From putting up notices on his blog, home page, twitter page and even looking sufficiently sad in public the question of the day is will doofus Kanye West ever resurrect himself after ruining life for Tyler Swift as she knows it?
Now that the article has settled the publicist come ranting and public opinion down on the rap star, said rap star must come up with intelligent ways to seduce gullible American country to love him again. That said, we have come up with a ten point plan to have Kanye redeem himself with America.
10/ Go to Afganistan and kill someone dangerous.
9/ Find P Diddy and challenge him to a duel.
8/ Go to Afgahistan and have himself killed.

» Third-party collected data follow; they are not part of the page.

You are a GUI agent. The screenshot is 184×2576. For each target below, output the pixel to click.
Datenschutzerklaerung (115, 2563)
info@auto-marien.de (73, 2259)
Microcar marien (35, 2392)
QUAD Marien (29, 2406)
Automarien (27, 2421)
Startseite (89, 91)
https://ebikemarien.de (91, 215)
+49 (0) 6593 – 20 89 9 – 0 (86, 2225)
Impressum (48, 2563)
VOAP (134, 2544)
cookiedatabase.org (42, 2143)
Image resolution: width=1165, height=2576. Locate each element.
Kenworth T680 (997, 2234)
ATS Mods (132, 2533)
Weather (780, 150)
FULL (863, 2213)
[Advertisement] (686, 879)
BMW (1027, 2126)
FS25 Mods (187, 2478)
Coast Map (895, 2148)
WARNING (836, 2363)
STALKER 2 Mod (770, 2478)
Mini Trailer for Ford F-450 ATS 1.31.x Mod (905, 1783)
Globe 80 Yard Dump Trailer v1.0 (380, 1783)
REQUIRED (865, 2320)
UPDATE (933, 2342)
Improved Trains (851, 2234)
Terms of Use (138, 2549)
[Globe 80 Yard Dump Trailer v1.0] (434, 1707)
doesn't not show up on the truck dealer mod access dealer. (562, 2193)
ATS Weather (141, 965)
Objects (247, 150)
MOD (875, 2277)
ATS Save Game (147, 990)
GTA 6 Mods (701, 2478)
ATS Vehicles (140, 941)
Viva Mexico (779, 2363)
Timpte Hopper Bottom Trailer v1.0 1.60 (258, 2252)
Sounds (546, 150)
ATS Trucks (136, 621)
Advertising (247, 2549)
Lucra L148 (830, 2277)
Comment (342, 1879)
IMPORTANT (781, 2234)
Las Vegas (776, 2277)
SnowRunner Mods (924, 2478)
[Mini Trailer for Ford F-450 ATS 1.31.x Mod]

7/Go to Alcohol Anonymous.
6/ Move to Canada.’
5/ Become a co anchor with Bill O’Reilly. We are sure ratings will fly.
4/Have himself humiliated by a white supremist and then make out with him.
3/ Have a sit down interview with Larry King, to then be followed by a sit down interview by Meredith Vierra of the Today show while Kate Gosselin looks on trembling with compassion.
2/ Go call John Gosselin where the two can go out together boozing and scoring as many 22 year old girls their wallets and celebrity status can buy them
1/ Go back to making music that people like instead of behaving in a way that cries for help and immaturity.